• **Provided data**
--------------------

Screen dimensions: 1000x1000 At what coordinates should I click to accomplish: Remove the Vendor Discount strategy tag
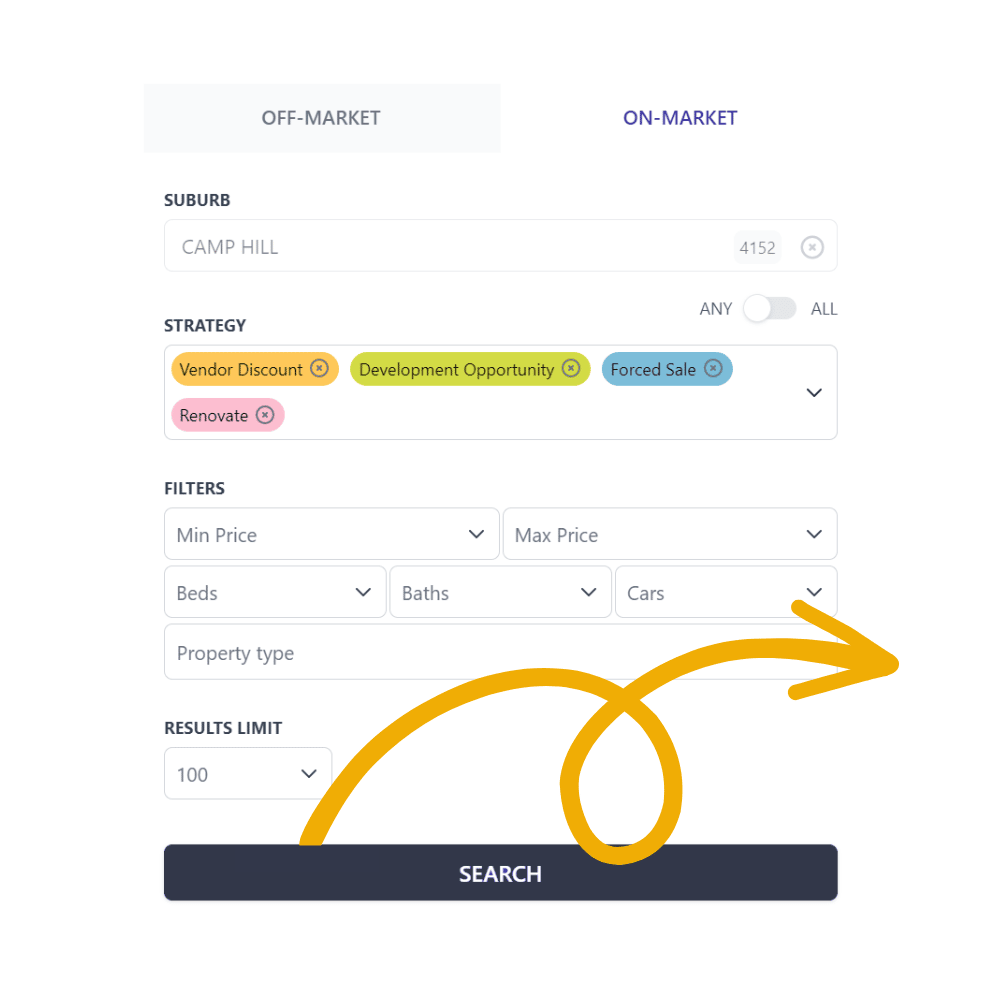(320, 368)
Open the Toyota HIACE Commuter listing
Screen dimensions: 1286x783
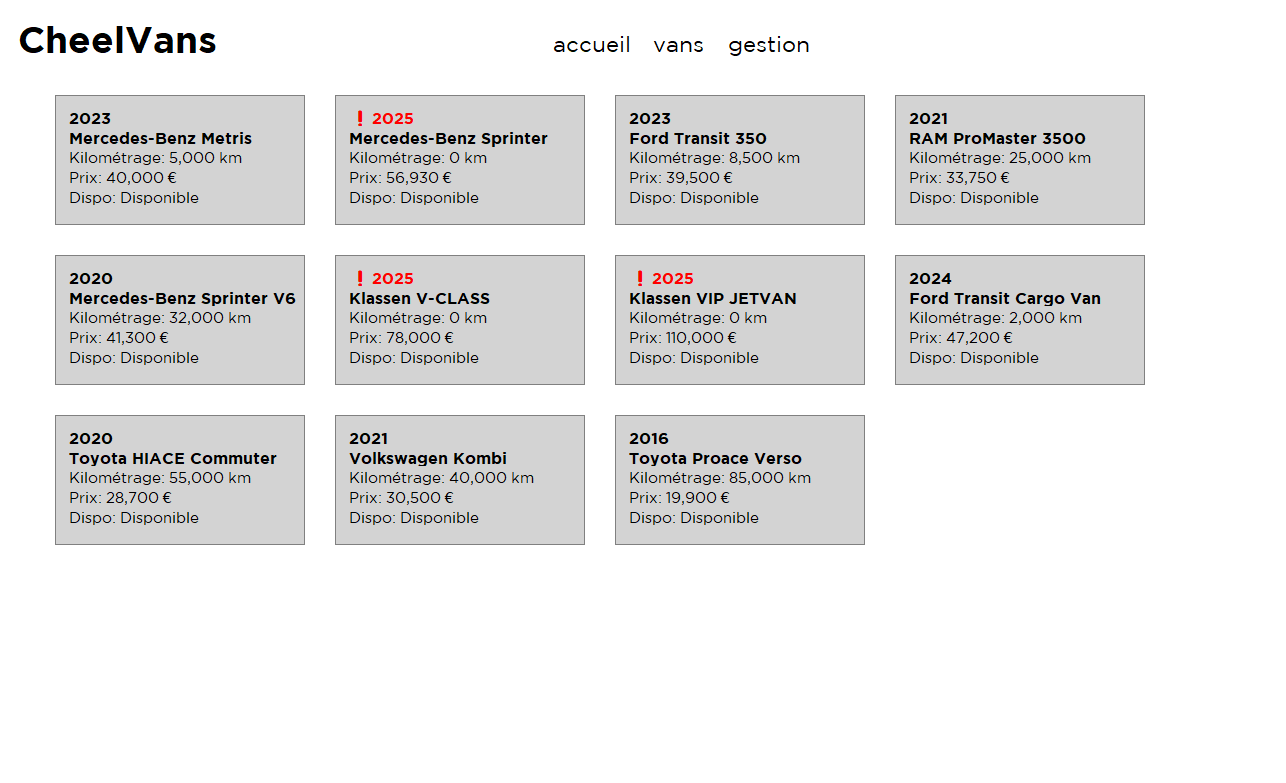pyautogui.click(x=180, y=480)
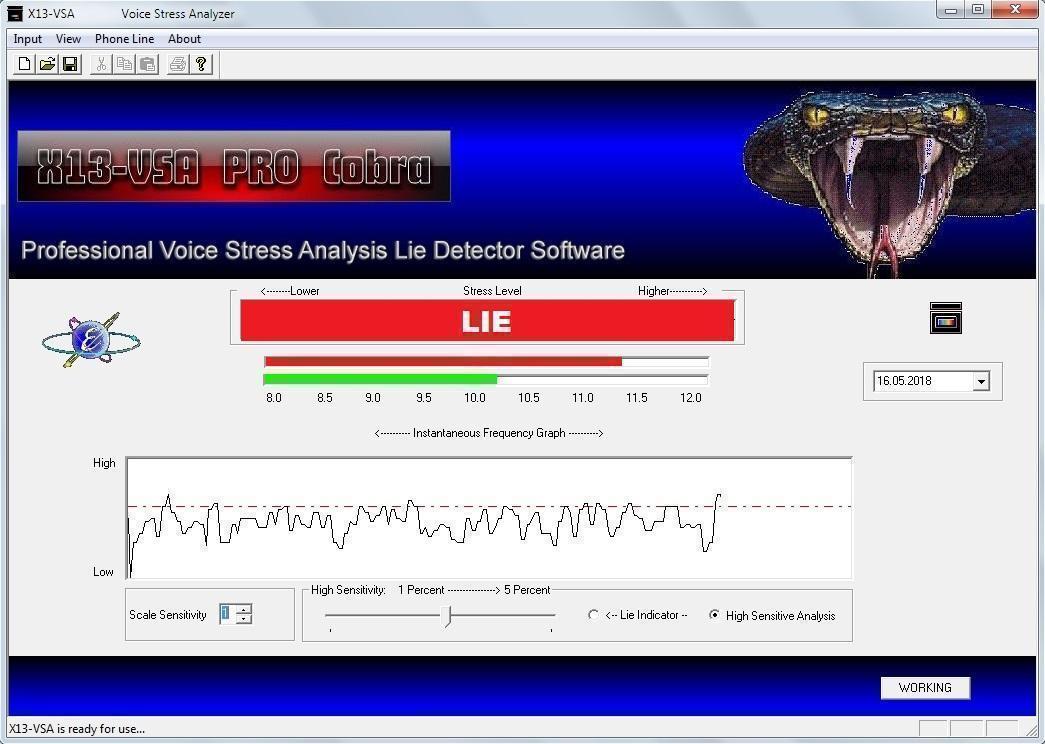Image resolution: width=1045 pixels, height=744 pixels.
Task: Click the New file toolbar icon
Action: coord(25,64)
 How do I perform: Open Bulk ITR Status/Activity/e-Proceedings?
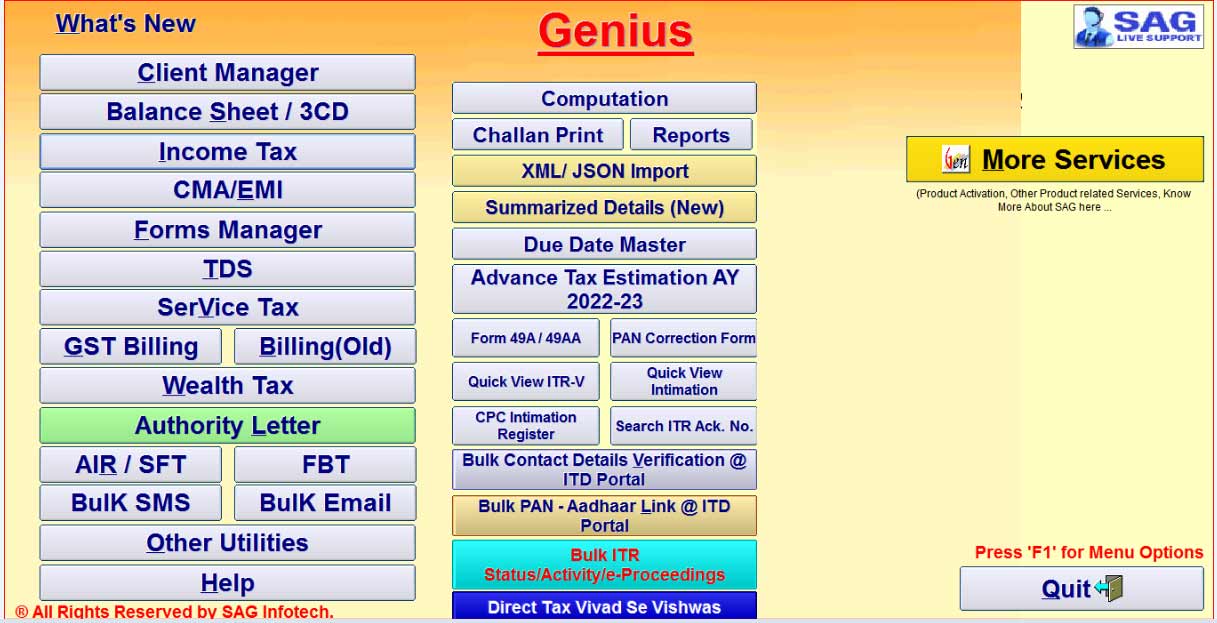604,565
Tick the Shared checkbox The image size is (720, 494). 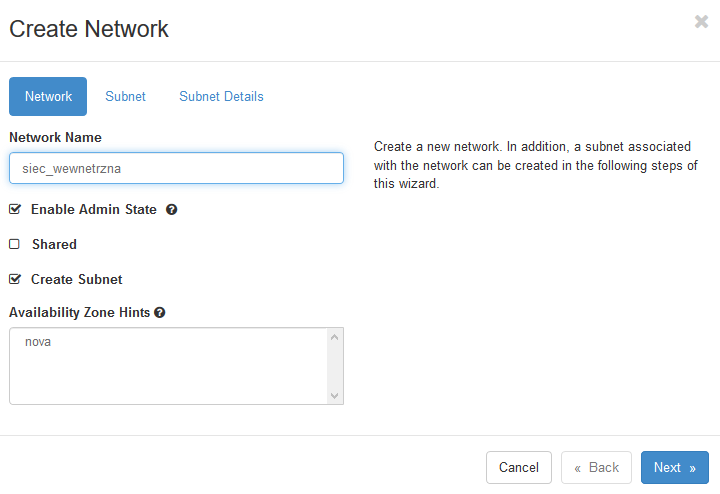coord(15,244)
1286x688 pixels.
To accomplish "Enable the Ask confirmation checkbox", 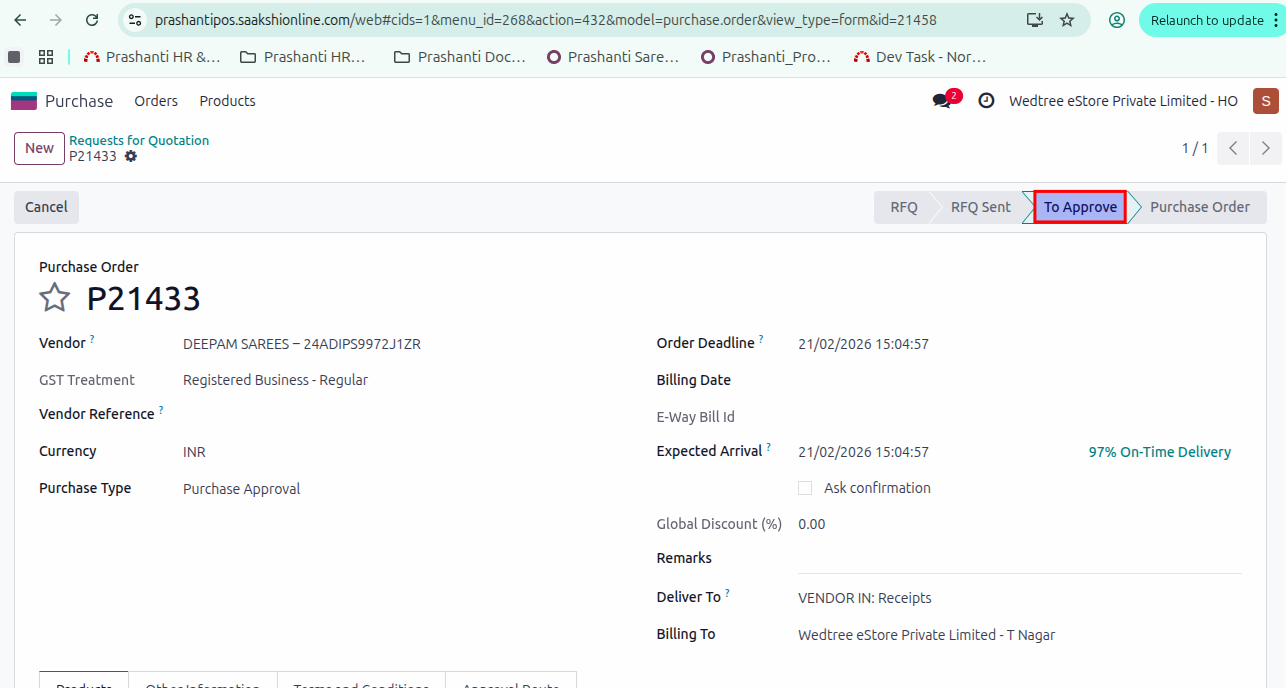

--------------------

• **Work to be completed**
Leave out every picture, and copy exactly the lines from the line that contains "1286x688 pixels." through the end of the material.

• **Exercise response**
1286x688 pixels.
To accomplish "Enable the Ask confirmation checkbox", 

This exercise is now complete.